Mijn vraag is nu: waarom heeft de begraafplaats mij indertijd schriftelijk uitgenodigd voor een gesprek over de staat van het graf, mij vervolgens een afstandsverklaring toegestuurd, om mij tenslotte mede te delen: met u hebben wij niets te maken.
Hoogachtend,
XX
Antwoord:
Geachte heer,
In het reglement van de begraafplaats Xxxxxxxxx staat dat indien een grafrecht na het overlijden van de laatste rechthebbende niet binnen een jaar op naam van een nieuwe rechthebbende is overgeschreven, het bestuur het grafrecht vervallen kan verklaren. Als uw vader rechthebbend was en in 2000 overleed had u het recht binnen een jaar over moeten laten schrijven. Maar als dat niet gebeurd is, dat overschrijven bedoel ik, is het nog niet zeker dat de rechten vervallen verklaard zijn. Men moet maar eens aantonen dat dat ook gebeurd is.
Voorts staat in het reglement dat als de termijn verstreken is, het grafrecht alsnog op naam van een nieuwe rechthebbende kan worden gesteld, tenzij het graf inmiddels geruimd is. Dat is nog niet gebeurd, dus ik meen dat u nu kunt vragen het graf op uw naam te stellen.
Het is bijzonder merkwaardig dat de begraafplaats wel over uw naam en adres beschikt en u zelfs bent uitgenodigd voor een gesprek over de staat van het graf, terwijl men u niet als rechthebbende zag. Volgens de geest en strekking van de Wlb moet men rechthebbenden of vermoedelijke rechthebbenden proberen op te sporen. Het zou voor de hand gelegen hebben om u te benaderen en te vragen of u de rechten van uw vader over wilde nemen.

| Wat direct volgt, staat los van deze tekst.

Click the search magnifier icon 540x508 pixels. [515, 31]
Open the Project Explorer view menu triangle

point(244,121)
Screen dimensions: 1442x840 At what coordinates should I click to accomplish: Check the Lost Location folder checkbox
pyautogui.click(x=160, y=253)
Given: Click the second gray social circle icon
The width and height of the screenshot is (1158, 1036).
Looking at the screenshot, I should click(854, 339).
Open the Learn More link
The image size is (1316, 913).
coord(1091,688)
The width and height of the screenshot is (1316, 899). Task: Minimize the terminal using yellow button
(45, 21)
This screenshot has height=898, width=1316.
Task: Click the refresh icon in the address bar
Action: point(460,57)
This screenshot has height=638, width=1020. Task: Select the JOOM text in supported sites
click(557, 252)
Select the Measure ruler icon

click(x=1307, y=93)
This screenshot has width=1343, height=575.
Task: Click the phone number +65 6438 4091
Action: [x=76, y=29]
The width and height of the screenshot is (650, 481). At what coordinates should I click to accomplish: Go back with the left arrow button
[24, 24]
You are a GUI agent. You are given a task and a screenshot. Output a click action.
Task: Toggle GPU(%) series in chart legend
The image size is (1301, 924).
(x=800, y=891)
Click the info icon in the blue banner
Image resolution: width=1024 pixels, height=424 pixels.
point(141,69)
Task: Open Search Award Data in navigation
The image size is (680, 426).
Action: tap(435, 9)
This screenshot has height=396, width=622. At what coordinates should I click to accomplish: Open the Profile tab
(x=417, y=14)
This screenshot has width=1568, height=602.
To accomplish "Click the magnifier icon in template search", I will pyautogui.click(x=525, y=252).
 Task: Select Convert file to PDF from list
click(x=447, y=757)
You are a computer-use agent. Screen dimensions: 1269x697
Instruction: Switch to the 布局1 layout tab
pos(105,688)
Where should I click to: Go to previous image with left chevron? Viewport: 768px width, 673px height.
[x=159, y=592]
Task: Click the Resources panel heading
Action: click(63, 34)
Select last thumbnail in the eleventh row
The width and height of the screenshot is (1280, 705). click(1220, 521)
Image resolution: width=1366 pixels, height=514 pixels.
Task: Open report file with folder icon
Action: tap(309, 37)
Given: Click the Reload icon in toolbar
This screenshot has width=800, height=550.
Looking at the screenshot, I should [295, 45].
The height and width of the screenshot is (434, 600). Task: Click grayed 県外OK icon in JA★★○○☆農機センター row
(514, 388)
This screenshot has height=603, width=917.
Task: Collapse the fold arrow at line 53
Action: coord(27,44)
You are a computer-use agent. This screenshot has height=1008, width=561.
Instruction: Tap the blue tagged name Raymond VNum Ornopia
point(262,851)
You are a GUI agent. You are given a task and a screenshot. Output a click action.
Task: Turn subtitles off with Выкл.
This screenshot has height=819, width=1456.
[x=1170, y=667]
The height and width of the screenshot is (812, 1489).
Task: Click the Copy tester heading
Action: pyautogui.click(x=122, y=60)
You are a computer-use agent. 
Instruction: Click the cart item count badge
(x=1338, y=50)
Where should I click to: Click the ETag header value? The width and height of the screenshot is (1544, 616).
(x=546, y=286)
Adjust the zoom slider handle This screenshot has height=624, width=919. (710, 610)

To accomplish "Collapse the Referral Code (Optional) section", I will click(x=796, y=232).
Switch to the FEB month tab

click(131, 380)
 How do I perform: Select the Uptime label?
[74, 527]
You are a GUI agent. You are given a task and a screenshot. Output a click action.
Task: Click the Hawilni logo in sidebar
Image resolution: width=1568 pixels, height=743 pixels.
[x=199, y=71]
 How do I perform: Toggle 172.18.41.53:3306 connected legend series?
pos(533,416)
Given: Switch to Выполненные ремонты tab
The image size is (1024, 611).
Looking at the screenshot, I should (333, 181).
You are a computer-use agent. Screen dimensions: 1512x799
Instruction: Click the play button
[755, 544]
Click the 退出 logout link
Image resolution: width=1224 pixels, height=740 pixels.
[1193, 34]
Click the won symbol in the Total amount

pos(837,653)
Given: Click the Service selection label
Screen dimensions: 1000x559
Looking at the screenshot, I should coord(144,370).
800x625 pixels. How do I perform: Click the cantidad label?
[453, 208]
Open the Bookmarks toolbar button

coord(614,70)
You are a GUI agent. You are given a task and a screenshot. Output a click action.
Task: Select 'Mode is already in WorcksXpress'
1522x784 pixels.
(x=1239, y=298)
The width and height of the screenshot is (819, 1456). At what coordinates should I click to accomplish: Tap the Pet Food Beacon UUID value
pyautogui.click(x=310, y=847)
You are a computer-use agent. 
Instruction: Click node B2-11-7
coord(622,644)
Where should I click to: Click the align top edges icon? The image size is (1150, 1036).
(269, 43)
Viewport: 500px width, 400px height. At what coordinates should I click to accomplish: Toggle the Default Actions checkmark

Ik zie geen reden om kosten te betalen om rechthebbende te worden. Deze begraafplaats kent het beleid om bij wisseling van de rechthebbende onderhoudsbijdragen te vorderen. Ik kan er maar een ding over zeggen: men kan het alleen vriendelijk vragen, maar niet afdwingen.
Als ik u was zou ik schriftelijk vragen om het graf op uw naam te zetten. U bent geen onderhoudsbijdragen verschuldigd, omdat dat op grond van oude akten niet nodig is. Het nieuwe beleid van de begraafplaats is voor oude graven niet van toepassing. Ik ken de nodige precedenten op deze begraafplaats, waar men heeft toegegeven dat men dat inderdaad niet hard kan maken. Als men toch volhardt, geef ik u in overweging om een klacht in te dienen bij de Ombudsman uitvaartwezen (www.uitvaart.nl/ombudsman).